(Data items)
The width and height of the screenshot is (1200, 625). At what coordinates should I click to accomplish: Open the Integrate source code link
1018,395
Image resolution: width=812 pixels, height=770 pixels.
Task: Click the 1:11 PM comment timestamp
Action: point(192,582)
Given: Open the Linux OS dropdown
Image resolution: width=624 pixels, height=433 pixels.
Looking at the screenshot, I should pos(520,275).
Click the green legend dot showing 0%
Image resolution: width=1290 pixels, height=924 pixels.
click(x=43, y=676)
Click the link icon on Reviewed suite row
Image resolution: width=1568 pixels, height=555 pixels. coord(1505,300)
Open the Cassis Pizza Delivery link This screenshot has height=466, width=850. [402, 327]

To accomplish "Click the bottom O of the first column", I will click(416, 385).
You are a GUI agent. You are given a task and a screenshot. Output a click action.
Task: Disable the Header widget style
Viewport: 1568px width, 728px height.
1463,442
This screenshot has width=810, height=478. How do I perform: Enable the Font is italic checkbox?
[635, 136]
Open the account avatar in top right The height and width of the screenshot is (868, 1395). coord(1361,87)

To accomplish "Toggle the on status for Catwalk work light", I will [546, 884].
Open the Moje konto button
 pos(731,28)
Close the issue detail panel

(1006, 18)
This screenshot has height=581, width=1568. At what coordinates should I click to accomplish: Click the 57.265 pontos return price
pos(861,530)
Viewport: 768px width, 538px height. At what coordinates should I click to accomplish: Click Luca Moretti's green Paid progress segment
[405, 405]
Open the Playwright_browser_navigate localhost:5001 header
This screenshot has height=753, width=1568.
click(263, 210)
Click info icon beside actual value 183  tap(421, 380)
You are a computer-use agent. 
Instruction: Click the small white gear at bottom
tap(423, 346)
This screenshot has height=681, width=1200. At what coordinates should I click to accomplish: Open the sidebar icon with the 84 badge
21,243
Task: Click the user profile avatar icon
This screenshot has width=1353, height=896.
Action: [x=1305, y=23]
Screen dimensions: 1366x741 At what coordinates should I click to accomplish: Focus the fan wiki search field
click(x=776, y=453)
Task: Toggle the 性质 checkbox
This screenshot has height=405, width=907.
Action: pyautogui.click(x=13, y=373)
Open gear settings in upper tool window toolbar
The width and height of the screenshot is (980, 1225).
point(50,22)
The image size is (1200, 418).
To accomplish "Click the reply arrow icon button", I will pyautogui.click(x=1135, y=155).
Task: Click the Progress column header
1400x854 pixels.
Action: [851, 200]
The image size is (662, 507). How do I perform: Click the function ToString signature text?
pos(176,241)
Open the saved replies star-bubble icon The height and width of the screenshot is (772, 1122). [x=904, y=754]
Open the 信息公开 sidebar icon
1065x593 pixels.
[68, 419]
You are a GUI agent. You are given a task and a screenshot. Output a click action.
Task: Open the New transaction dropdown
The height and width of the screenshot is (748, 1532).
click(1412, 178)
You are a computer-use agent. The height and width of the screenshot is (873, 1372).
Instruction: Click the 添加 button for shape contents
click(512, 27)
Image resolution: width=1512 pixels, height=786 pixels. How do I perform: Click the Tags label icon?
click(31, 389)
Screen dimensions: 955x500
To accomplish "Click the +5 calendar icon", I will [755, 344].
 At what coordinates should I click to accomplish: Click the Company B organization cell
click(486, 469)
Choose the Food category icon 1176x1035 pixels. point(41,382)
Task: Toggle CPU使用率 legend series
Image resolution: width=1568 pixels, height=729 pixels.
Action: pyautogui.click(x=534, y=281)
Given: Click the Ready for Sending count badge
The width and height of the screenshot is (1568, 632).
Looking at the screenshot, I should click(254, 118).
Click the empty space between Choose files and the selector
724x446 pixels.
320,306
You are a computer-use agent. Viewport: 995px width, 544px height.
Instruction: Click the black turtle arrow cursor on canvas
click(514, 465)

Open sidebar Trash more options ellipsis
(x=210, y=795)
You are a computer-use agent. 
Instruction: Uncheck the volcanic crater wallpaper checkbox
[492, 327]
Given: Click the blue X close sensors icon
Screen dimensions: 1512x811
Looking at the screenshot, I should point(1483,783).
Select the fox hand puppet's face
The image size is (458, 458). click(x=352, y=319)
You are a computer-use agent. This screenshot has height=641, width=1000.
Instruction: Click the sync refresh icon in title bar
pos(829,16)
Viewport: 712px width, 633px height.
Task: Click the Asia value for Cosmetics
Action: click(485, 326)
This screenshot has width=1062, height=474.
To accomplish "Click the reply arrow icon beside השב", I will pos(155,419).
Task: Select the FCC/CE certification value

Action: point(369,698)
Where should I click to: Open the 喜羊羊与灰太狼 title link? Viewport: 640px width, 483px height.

▶ Task requirements: Rewrite every line of the material as a numbered list, dropping any blank lines.

▶ Expected answer:
1. The width and height of the screenshot is (1200, 625). At what coordinates should I click to accomplish: Open the Integrate source code link
2. 1018,395
3. Image resolution: width=812 pixels, height=770 pixels.
4. Task: Click the 1:11 PM comment timestamp
5. Action: point(192,582)
6. Given: Open the Linux OS dropdown
7. Image resolution: width=624 pixels, height=433 pixels.
8. Looking at the screenshot, I should pos(520,275).
9. Click the green legend dot showing 0%
10. Image resolution: width=1290 pixels, height=924 pixels.
11. click(x=43, y=676)
12. Click the link icon on Reviewed suite row
13. Image resolution: width=1568 pixels, height=555 pixels. coord(1505,300)
14. Open the Cassis Pizza Delivery link This screenshot has height=466, width=850. [402, 327]
15. To accomplish "Click the bottom O of the first column", I will click(416, 385).
16. You are a GUI agent. You are given a task and a screenshot. Output a click action.
17. Task: Disable the Header widget style
18. Viewport: 1568px width, 728px height.
19. 1463,442
20. This screenshot has width=810, height=478. How do I perform: Enable the Font is italic checkbox?
21. [635, 136]
22. Open the account avatar in top right The height and width of the screenshot is (868, 1395). coord(1361,87)
23. To accomplish "Toggle the on status for Catwalk work light", I will [546, 884].
24. Open the Moje konto button
25.  pos(731,28)
26. Close the issue detail panel
27. (1006, 18)
28. This screenshot has height=581, width=1568. At what coordinates should I click to accomplish: Click the 57.265 pontos return price
29. pos(861,530)
30. Viewport: 768px width, 538px height. At what coordinates should I click to accomplish: Click Luca Moretti's green Paid progress segment
31. [405, 405]
32. Open the Playwright_browser_navigate localhost:5001 header
33. This screenshot has height=753, width=1568.
34. click(263, 210)
35. Click info icon beside actual value 183  tap(421, 380)
36. You are a computer-use agent. 
37. Instruction: Click the small white gear at bottom
38. tap(423, 346)
39. This screenshot has height=681, width=1200. At what coordinates should I click to accomplish: Open the sidebar icon with the 84 badge
40. 21,243
41. Task: Click the user profile avatar icon
42. This screenshot has width=1353, height=896.
43. Action: [x=1305, y=23]
44. Screen dimensions: 1366x741 At what coordinates should I click to accomplish: Focus the fan wiki search field
45. click(x=776, y=453)
46. Task: Toggle the 性质 checkbox
47. This screenshot has height=405, width=907.
48. Action: pyautogui.click(x=13, y=373)
49. Open gear settings in upper tool window toolbar
50. The width and height of the screenshot is (980, 1225).
51. point(50,22)
52. The image size is (1200, 418).
53. To accomplish "Click the reply arrow icon button", I will pyautogui.click(x=1135, y=155).
54. Task: Click the Progress column header
55. 1400x854 pixels.
56. Action: [851, 200]
57. The image size is (662, 507). How do I perform: Click the function ToString signature text?
58. pos(176,241)
59. Open the saved replies star-bubble icon The height and width of the screenshot is (772, 1122). [x=904, y=754]
60. Open the 信息公开 sidebar icon
61. 1065x593 pixels.
62. [68, 419]
63. You are a GUI agent. You are given a task and a screenshot. Output a click action.
64. Task: Open the New transaction dropdown
65. The height and width of the screenshot is (748, 1532).
66. click(1412, 178)
67. You are a computer-use agent. The height and width of the screenshot is (873, 1372).
68. Instruction: Click the 添加 button for shape contents
69. click(512, 27)
70. Image resolution: width=1512 pixels, height=786 pixels. How do I perform: Click the Tags label icon?
71. click(31, 389)
72. Screen dimensions: 955x500
73. To accomplish "Click the +5 calendar icon", I will [755, 344].
74.  At what coordinates should I click to accomplish: Click the Company B organization cell
75. click(486, 469)
76. Choose the Food category icon 1176x1035 pixels. point(41,382)
77. Task: Toggle CPU使用率 legend series
78. Image resolution: width=1568 pixels, height=729 pixels.
79. Action: pyautogui.click(x=534, y=281)
80. Given: Click the Ready for Sending count badge
81. The width and height of the screenshot is (1568, 632).
82. Looking at the screenshot, I should click(254, 118).
83. Click the empty space between Choose files and the selector
84. 724x446 pixels.
85. 320,306
86. You are a computer-use agent. Viewport: 995px width, 544px height.
87. Instruction: Click the black turtle arrow cursor on canvas
88. click(514, 465)
89. Open sidebar Trash more options ellipsis
90. (x=210, y=795)
91. You are a computer-use agent. 
92. Instruction: Uncheck the volcanic crater wallpaper checkbox
93. [492, 327]
94. Given: Click the blue X close sensors icon
95. Screen dimensions: 1512x811
96. Looking at the screenshot, I should point(1483,783).
97. Select the fox hand puppet's face
98. The image size is (458, 458). click(x=352, y=319)
99. You are a computer-use agent. This screenshot has height=641, width=1000.
100. Instruction: Click the sync refresh icon in title bar
101. pos(829,16)
102. Viewport: 712px width, 633px height.
103. Task: Click the Asia value for Cosmetics
104. Action: click(485, 326)
105. This screenshot has width=1062, height=474.
106. To accomplish "Click the reply arrow icon beside השב", I will pos(155,419).
107. Task: Select the FCC/CE certification value
108. Action: point(369,698)
109. Where should I click to: Open the 喜羊羊与灰太狼 title link? Viewport: 640px width, 483px height.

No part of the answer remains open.